Markets: Canada’s main stock index rose yesterday on strength in the materials sector. Meanwhile, shares of subprime lending firm Goeasy fell by 57%, losing $1 billion in market cap, after it reported a $178 million write-off of bad loans and suspended quarterly dividends.

TECH

Family of Tumbler Ridge shooting victim sues OpenAI

Source: Antonello Marangi / Shutterstock.

AI companies are facing a legal reckoning over their chatbots' worst tendencies. 

What happened: The family of a young girl who was critically injured in the Tumbler Ridge, B.C., shooting is now suing OpenAI, claiming the company had knowledge of the shooter’s plans but deliberately chose not to alert law enforcement. 

  • The lawsuit also argues that OpenAI rushed its signature AI model to market without sufficient safety testing and that it is aware of ChatGPT’s “hazardous defects.”

Catch-up: After its systems flagged violent conversations between ChatGPT and the alleged Tumbler Ridge shooter, OpenAI decided not to alert Canadian law enforcement about the potential threat, despite multiple concerned employees urging senior leadership to do so as far back as June. 

  • OpenAI did ban the account of Jesse Van Rootselaar, but said her activity didn’t meet the bar to contact law enforcement, even though some OpenAI staffers viewed the interactions as an intent to commit real-world violence.

  • After meeting with government officials to answer for the Tumbler Ridge decision, OpenAI CEO Sam Altman said he will apologize to the victims' families and has made changes to ChatGPT’s reporting process to flag similar incidents in the future. 

Why it matters: The Tumbler Ridge case is part of a wave of recent legal action aimed at holding AI companies responsible for the tragic incidents that their chatbots either encouraged or failed to deter.

  • In a wrongful death case brought against Google last week, a father in Florida alleges its chatbot tricked his son into a romantic relationship with it, sparking a delusional spiral that led to his suicide. OpenAI and Character AI have faced similar lawsuits in recent months.  

Our take: Given how slow lawmakers have been to regulate AI, it could be up to the courts to decide how the technology is governed for now.—LA

BIG PICTURE

The Strait of Hormuz. Source: somkanae sawatdinak / Shutterstock.

Iran saw the heaviest day of airstrikes since the war began. The U.S. and Israel continued with heavy bombing in Iran, despite President Trump indicating on Monday that the war was nearing an end. Meanwhile, U.S. intelligence agencies have reportedly found indications that Iran will deploy mines in the Strait of Hormuz shipping lane in a push to further disrupt oil supply chains. (Reuters)
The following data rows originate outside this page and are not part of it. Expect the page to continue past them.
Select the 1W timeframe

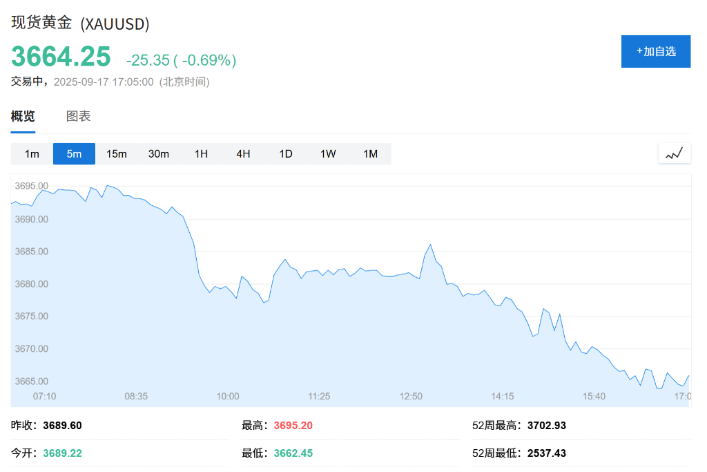(x=328, y=153)
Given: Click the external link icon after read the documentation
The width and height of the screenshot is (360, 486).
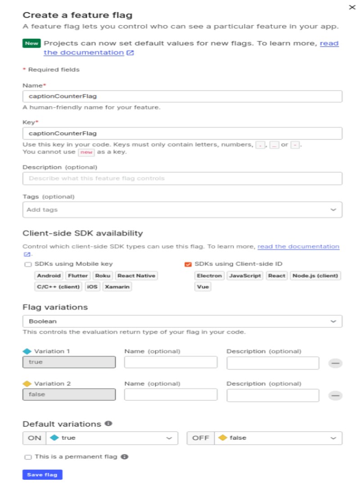Looking at the screenshot, I should (130, 52).
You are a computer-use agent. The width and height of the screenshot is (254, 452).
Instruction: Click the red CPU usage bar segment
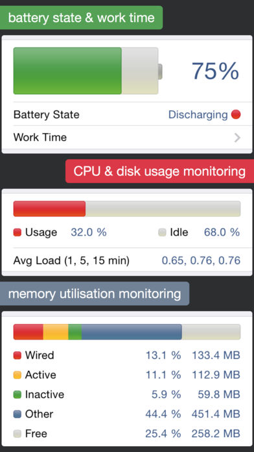[49, 208]
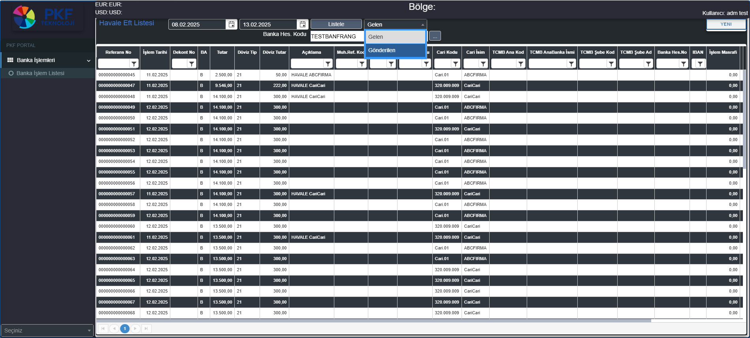Open the Seçiniz dropdown at bottom left
The image size is (750, 338).
pyautogui.click(x=47, y=330)
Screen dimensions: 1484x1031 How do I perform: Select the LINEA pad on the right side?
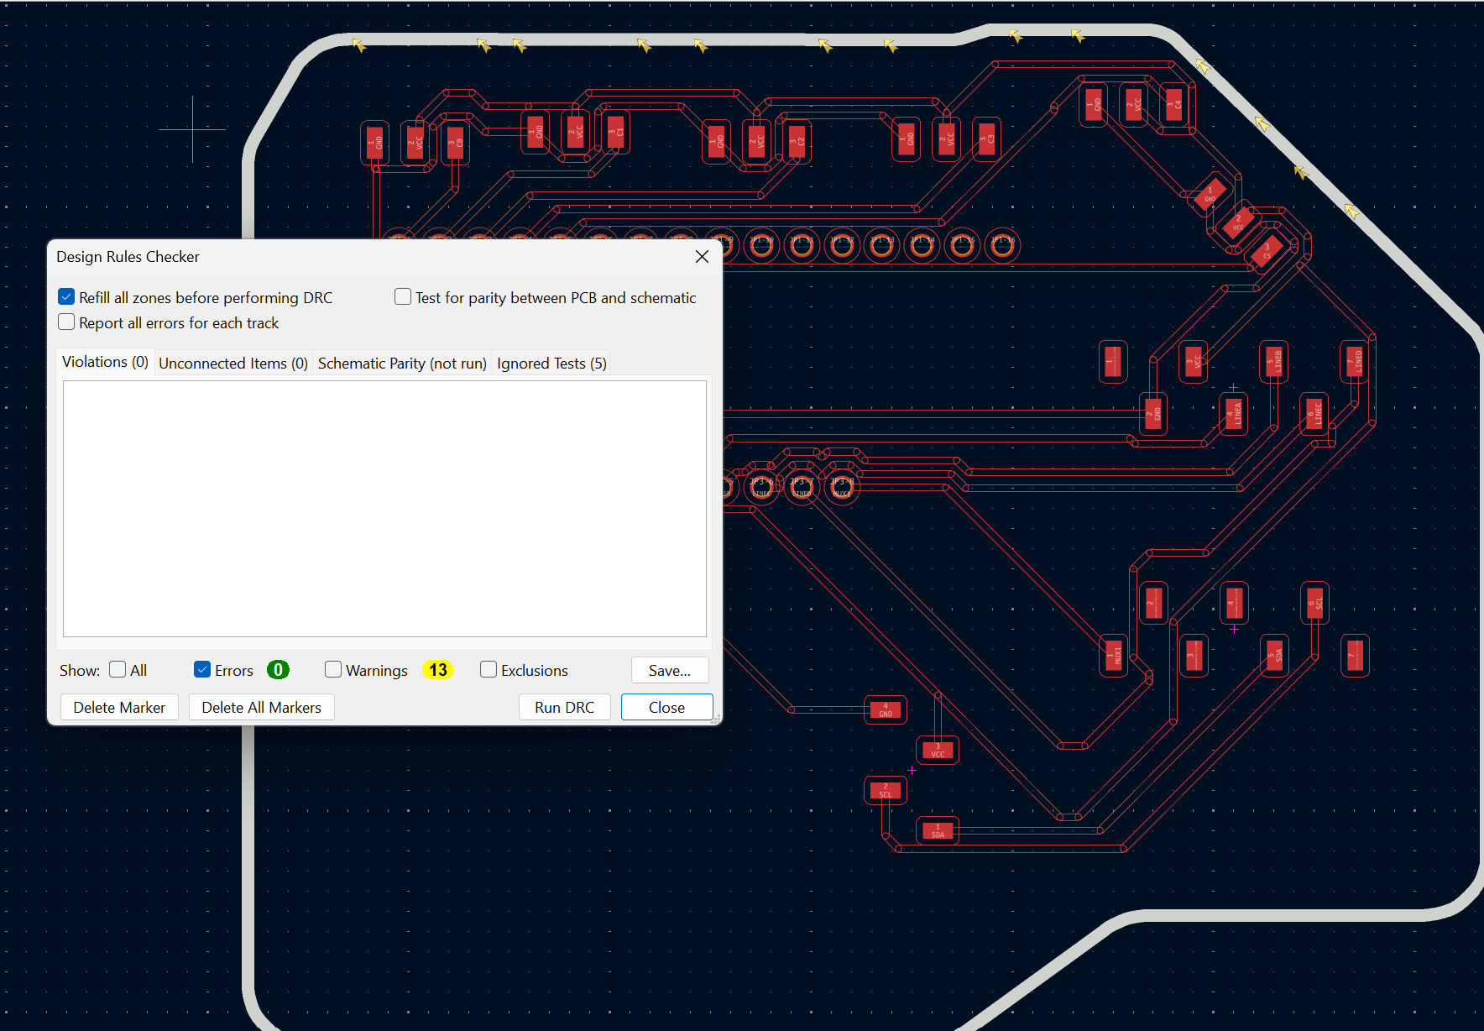point(1234,413)
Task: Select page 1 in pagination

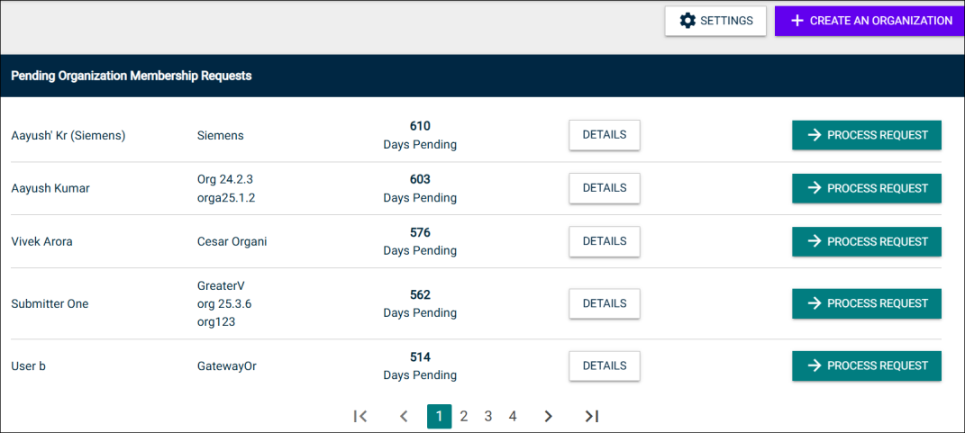Action: [x=439, y=416]
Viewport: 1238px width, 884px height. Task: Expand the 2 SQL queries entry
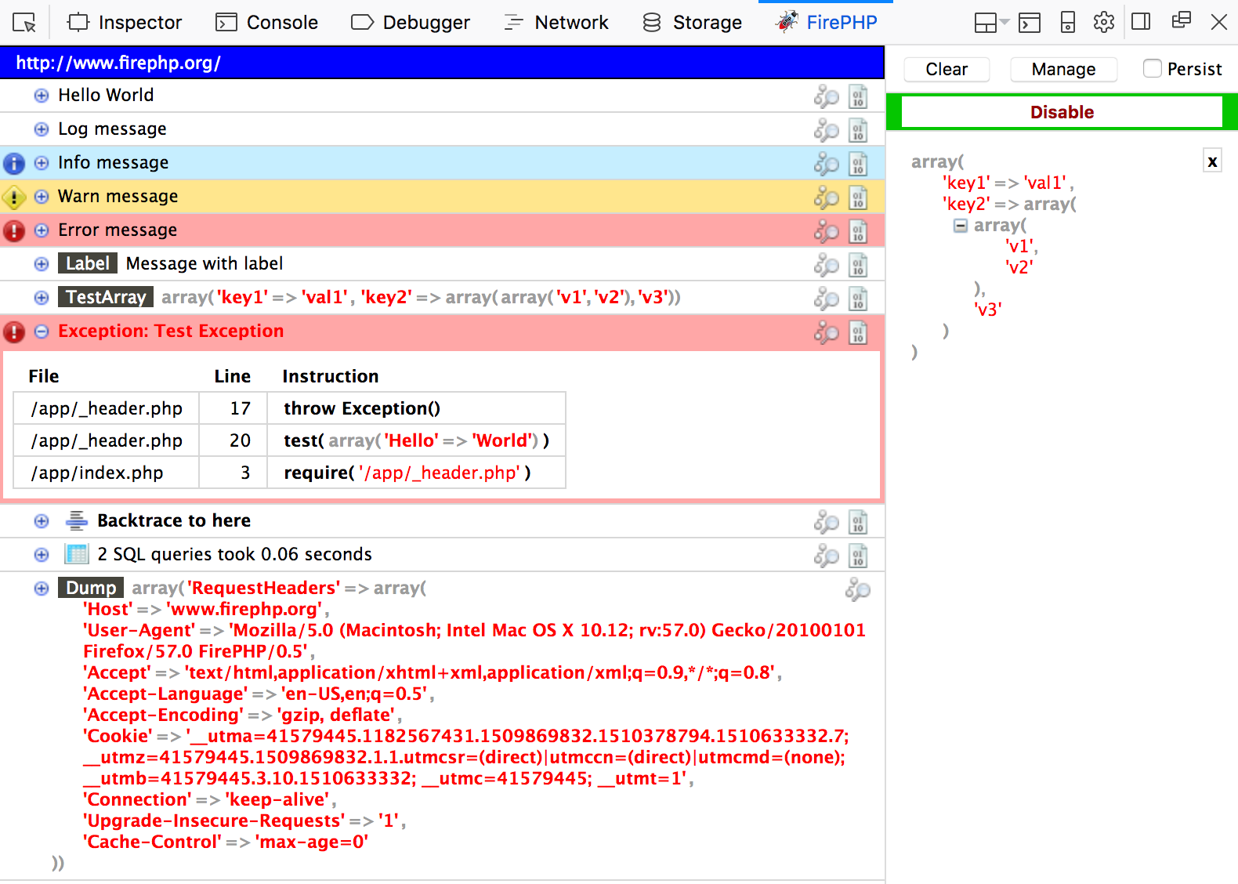coord(42,555)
NDP MP Lori Idlout crossed the floor to join the Liberals. With the addition of the Nunavut MP, the Liberals are just two seats shy of a majority in Parliament. They’re likely to pick those up in the April 13 by-elections, even without wining a closely-fought contest in Terrebonne. (CityNews)

The U.S. consulate in Toronto was hit by gunfire. Police are still looking for the two shooters and are investigating any terrorist links to the incident, which took place in downtown Toronto early yesterday morning. The RCMP says the shooting is being treated as a national security incident. (CTV News)

📡 What else is on our radar:

  • I guess we’re doing this again: Donald Trump referred to Prime Minister Mark Carney as “Governor of Canada” in a social media post.

  • The federal government reversed its 2024 decision to shutter TikTok’s Canadian offices.

  • Meta is buying Moltbook, the social media platform for AI agents (as opposed to Facebook, the platform for AI bots).

  • Bell and Quebec software firm Coveo have signed a deal to provide Canadian governments with AI tools.

  • Hedge fund manager Bill Ackman is taking his Pershing Square investment firm public on the NYSE.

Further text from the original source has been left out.